Reproduce the lines from the one containing "我要出售 (454, 1538)" through the end of the lines below, including both the first and the last.

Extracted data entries
_ _ _ _ _ _ _

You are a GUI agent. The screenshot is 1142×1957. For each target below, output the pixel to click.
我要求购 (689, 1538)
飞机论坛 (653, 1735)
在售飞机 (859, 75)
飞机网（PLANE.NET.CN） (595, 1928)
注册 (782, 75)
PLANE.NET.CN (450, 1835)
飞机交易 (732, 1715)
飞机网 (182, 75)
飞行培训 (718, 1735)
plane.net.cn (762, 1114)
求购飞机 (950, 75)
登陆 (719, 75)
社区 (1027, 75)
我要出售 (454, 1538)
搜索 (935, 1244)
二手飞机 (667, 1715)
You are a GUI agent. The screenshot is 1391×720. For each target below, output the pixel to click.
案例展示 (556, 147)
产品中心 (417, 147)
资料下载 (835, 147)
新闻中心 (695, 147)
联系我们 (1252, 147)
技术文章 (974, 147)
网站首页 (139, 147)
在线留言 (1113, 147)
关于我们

_ _ _ _ _ _ _

— Written response —
我要出售 (454, 1538)
搜索 (935, 1244)
二手飞机 (667, 1715)
You are a GUI agent. The screenshot is 1391×720. For each target below, output the pixel to click.
案例展示 (556, 147)
产品中心 (417, 147)
资料下载 (835, 147)
新闻中心 (695, 147)
联系我们 (1252, 147)
技术文章 (974, 147)
网站首页 (139, 147)
在线留言 (1113, 147)
关于我们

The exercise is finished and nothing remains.